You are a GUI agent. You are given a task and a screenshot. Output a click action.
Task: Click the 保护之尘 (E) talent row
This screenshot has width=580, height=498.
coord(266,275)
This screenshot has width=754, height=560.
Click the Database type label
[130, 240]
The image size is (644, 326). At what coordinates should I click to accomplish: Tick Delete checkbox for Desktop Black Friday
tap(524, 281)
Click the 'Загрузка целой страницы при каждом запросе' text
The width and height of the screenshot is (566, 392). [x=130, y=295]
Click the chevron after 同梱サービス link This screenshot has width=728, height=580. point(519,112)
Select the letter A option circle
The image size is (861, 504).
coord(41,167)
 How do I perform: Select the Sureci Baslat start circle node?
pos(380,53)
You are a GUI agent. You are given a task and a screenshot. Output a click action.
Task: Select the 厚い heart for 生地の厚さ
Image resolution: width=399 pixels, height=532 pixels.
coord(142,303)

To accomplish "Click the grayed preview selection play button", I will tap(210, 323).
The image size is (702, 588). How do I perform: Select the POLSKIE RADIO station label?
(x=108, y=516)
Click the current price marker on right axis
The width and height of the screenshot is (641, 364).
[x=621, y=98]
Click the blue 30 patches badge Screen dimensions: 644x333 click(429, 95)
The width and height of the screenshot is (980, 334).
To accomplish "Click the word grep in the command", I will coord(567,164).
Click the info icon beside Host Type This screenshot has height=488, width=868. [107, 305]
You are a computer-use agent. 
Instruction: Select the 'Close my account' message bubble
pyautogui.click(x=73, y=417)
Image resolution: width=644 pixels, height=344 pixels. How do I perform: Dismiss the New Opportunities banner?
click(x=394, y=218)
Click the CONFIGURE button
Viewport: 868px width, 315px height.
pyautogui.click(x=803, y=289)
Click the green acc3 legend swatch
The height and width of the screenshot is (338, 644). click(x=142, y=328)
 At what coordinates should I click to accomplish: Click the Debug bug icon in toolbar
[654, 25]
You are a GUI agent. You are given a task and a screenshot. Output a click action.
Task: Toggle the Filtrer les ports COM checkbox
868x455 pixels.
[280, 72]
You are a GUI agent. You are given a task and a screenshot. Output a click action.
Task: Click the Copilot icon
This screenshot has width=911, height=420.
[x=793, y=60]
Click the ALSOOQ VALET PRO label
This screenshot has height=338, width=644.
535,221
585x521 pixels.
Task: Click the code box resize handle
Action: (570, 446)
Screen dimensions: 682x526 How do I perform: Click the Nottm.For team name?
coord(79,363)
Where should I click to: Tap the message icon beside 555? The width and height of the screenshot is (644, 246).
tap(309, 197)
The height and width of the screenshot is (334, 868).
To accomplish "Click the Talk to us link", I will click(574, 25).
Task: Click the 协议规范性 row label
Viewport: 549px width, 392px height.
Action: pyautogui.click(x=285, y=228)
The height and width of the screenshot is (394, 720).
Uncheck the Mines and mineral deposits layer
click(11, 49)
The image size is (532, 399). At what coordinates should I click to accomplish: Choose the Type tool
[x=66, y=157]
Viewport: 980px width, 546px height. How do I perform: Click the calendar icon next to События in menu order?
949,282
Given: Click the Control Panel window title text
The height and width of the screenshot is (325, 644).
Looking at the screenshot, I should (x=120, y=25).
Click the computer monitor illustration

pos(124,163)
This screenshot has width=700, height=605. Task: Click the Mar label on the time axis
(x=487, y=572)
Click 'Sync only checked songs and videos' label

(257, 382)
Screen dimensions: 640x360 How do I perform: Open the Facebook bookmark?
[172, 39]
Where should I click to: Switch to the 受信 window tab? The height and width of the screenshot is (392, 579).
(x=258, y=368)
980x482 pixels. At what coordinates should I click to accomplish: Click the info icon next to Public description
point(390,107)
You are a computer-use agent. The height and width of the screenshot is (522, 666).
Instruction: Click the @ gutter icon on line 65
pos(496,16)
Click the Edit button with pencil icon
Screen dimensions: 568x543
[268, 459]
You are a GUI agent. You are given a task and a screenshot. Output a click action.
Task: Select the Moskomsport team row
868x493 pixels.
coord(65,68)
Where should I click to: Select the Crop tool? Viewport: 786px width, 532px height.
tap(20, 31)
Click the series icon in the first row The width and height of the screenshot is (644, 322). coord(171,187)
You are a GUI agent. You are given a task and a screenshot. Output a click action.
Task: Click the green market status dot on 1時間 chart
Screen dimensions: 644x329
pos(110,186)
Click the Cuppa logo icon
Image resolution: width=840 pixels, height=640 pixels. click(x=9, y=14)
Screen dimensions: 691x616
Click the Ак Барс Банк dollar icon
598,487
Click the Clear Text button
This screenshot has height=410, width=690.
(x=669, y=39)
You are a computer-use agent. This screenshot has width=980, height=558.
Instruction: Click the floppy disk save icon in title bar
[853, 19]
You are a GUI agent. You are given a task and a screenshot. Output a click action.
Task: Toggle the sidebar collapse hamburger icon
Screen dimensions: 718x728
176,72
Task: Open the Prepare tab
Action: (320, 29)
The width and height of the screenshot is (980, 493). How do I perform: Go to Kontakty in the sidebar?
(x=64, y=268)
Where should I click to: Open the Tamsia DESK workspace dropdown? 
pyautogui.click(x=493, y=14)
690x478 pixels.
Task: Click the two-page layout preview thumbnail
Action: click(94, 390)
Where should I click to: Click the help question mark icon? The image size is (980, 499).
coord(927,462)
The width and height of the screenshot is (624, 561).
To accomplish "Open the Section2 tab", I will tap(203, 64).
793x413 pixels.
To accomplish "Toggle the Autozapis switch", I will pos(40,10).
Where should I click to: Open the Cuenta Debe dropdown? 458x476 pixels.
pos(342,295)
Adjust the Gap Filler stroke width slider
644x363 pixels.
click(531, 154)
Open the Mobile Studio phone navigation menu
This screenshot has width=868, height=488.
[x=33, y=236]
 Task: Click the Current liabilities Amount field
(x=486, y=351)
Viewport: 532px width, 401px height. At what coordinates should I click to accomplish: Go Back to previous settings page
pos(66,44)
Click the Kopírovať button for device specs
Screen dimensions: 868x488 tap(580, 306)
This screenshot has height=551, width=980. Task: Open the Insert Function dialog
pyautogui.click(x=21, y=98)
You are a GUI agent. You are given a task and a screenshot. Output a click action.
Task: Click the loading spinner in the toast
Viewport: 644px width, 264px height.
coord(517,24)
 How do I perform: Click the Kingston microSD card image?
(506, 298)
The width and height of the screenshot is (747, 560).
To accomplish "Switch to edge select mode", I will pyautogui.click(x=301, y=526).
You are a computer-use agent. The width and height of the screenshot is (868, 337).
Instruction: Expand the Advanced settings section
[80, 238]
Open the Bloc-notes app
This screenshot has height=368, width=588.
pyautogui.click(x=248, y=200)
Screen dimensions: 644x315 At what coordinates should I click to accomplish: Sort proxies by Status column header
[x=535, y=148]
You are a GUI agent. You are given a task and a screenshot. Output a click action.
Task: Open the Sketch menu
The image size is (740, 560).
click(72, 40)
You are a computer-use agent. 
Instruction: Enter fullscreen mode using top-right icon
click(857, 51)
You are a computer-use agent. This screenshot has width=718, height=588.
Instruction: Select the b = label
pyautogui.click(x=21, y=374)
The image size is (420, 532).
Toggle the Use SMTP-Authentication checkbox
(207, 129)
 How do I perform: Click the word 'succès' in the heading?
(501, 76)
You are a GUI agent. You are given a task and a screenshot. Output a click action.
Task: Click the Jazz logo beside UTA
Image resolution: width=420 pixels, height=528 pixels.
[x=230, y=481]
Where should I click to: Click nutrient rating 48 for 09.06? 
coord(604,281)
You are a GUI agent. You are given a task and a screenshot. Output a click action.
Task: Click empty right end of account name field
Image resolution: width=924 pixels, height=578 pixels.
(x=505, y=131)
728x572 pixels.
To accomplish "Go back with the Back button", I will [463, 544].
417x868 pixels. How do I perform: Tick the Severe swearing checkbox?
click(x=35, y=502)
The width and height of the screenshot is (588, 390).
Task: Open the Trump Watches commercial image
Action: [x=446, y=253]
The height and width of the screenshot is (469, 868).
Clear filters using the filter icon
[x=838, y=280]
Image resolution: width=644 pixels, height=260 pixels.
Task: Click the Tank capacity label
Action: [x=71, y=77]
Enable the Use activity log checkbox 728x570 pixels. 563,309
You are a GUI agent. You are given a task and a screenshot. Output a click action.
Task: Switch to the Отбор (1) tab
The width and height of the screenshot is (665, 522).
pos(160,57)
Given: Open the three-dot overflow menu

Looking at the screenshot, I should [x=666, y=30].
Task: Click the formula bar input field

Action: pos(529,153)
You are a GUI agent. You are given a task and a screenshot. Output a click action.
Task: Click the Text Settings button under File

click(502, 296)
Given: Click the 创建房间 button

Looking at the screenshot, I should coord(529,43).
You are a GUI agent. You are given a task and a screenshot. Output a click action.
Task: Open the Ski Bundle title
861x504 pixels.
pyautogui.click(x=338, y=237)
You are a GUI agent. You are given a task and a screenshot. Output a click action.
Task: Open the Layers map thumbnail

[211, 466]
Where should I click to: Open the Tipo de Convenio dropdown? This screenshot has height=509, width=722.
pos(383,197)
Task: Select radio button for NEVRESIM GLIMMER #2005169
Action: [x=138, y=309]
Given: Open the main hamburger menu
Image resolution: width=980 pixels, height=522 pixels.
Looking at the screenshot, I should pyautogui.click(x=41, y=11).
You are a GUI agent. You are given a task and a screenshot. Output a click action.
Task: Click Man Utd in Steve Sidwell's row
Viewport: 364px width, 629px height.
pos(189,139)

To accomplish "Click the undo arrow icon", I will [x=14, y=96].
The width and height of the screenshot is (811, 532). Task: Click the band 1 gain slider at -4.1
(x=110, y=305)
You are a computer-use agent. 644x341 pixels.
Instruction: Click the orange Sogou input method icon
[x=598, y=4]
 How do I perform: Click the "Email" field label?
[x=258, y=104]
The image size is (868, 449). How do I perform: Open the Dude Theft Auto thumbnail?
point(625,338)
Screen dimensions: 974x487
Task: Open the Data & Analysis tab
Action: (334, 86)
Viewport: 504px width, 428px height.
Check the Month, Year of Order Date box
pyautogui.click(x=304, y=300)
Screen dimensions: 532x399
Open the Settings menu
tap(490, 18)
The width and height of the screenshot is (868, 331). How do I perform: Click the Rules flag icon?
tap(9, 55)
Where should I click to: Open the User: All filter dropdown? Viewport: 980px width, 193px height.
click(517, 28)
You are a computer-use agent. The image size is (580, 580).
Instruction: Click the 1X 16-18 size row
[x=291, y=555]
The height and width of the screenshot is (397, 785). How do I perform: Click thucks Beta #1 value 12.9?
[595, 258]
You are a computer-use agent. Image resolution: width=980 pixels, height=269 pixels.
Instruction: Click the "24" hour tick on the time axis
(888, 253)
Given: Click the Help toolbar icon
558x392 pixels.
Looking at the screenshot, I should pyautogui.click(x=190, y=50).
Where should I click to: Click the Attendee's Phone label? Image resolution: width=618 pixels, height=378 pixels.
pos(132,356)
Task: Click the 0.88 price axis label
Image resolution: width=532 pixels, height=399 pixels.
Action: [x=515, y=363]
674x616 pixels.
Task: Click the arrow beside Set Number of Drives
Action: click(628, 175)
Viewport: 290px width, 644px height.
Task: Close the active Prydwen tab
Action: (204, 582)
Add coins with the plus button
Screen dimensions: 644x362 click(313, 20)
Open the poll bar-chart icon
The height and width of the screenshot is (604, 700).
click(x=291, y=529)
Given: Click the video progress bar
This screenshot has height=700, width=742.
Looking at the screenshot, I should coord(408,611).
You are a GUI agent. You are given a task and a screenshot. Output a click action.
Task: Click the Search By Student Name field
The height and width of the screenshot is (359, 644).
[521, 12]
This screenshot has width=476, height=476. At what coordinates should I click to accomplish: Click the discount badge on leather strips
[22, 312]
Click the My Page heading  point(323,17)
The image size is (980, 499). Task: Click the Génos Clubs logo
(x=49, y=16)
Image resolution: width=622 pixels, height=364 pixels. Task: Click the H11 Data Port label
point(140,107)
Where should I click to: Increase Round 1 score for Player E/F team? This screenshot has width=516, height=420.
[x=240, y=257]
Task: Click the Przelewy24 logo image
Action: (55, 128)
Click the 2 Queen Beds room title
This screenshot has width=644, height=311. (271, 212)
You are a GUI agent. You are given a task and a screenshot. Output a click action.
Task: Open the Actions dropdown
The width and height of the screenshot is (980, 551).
---
Say, as a bare number, how many lines of the data hold the string "price".

2